■ Data provided:
Content starts

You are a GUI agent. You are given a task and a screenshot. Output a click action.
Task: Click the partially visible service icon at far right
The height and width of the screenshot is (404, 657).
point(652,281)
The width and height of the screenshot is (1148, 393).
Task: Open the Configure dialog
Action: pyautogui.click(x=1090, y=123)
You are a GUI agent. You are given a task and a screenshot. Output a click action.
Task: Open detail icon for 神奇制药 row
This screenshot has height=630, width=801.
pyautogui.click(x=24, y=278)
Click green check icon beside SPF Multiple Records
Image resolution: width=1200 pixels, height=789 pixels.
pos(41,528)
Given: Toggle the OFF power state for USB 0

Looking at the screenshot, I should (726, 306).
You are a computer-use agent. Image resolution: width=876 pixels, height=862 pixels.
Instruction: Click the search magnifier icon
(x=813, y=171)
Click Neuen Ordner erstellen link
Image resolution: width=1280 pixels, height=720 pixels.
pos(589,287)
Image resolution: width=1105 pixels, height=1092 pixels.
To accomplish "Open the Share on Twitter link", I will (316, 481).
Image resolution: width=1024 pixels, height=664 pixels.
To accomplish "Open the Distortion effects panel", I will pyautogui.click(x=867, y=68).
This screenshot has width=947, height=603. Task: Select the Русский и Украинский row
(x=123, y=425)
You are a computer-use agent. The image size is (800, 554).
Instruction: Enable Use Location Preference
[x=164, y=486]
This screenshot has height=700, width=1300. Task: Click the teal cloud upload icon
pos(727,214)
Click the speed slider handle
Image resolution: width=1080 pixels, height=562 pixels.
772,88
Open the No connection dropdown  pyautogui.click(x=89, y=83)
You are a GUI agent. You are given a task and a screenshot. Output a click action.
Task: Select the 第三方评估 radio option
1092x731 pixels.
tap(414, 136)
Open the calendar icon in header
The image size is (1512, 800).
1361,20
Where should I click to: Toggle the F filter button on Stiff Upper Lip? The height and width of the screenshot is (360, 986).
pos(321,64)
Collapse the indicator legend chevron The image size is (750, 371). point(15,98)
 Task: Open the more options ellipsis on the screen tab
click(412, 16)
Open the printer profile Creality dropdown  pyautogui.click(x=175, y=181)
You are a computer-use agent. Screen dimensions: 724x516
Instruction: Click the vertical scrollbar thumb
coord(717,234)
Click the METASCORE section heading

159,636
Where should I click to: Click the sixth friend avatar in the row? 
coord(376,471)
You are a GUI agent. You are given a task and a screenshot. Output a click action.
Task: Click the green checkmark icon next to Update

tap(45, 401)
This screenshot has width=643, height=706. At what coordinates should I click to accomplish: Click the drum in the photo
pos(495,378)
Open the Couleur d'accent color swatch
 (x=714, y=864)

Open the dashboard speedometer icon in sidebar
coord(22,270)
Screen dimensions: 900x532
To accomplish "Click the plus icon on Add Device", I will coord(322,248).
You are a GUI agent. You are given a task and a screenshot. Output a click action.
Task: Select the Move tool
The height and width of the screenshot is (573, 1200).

Content ends

■ Work item: Print the data above exactly as it was provided.

■ Your response:
You are a GUI agent. You are given a task and a screenshot. Output a click action.
Task: Click the partially visible service icon at far right
The height and width of the screenshot is (404, 657).
point(652,281)
The width and height of the screenshot is (1148, 393).
Task: Open the Configure dialog
Action: pyautogui.click(x=1090, y=123)
You are a GUI agent. You are given a task and a screenshot. Output a click action.
Task: Open detail icon for 神奇制药 row
This screenshot has height=630, width=801.
pyautogui.click(x=24, y=278)
Click green check icon beside SPF Multiple Records
Image resolution: width=1200 pixels, height=789 pixels.
pos(41,528)
Given: Toggle the OFF power state for USB 0

Looking at the screenshot, I should (726, 306).
You are a computer-use agent. Image resolution: width=876 pixels, height=862 pixels.
Instruction: Click the search magnifier icon
(x=813, y=171)
Click Neuen Ordner erstellen link
Image resolution: width=1280 pixels, height=720 pixels.
pos(589,287)
Image resolution: width=1105 pixels, height=1092 pixels.
To accomplish "Open the Share on Twitter link", I will (316, 481).
Image resolution: width=1024 pixels, height=664 pixels.
To accomplish "Open the Distortion effects panel", I will pyautogui.click(x=867, y=68).
This screenshot has width=947, height=603. Task: Select the Русский и Украинский row
(x=123, y=425)
You are a computer-use agent. The image size is (800, 554).
Instruction: Enable Use Location Preference
[x=164, y=486]
This screenshot has height=700, width=1300. Task: Click the teal cloud upload icon
pos(727,214)
Click the speed slider handle
Image resolution: width=1080 pixels, height=562 pixels.
772,88
Open the No connection dropdown  pyautogui.click(x=89, y=83)
You are a GUI agent. You are given a task and a screenshot. Output a click action.
Task: Select the 第三方评估 radio option
1092x731 pixels.
tap(414, 136)
Open the calendar icon in header
The image size is (1512, 800).
1361,20
Where should I click to: Toggle the F filter button on Stiff Upper Lip? The height and width of the screenshot is (360, 986).
pos(321,64)
Collapse the indicator legend chevron The image size is (750, 371). point(15,98)
 Task: Open the more options ellipsis on the screen tab
click(412, 16)
Open the printer profile Creality dropdown  pyautogui.click(x=175, y=181)
You are a computer-use agent. Screen dimensions: 724x516
Instruction: Click the vertical scrollbar thumb
coord(717,234)
Click the METASCORE section heading

159,636
Where should I click to: Click the sixth friend avatar in the row? 
coord(376,471)
You are a GUI agent. You are given a task and a screenshot. Output a click action.
Task: Click the green checkmark icon next to Update

tap(45, 401)
This screenshot has width=643, height=706. At what coordinates should I click to accomplish: Click the drum in the photo
pos(495,378)
Open the Couleur d'accent color swatch
 (x=714, y=864)

Open the dashboard speedometer icon in sidebar
coord(22,270)
Screen dimensions: 900x532
To accomplish "Click the plus icon on Add Device", I will coord(322,248).
You are a GUI agent. You are given a task and a screenshot. Output a click action.
Task: Select the Move tool
The height and width of the screenshot is (573, 1200).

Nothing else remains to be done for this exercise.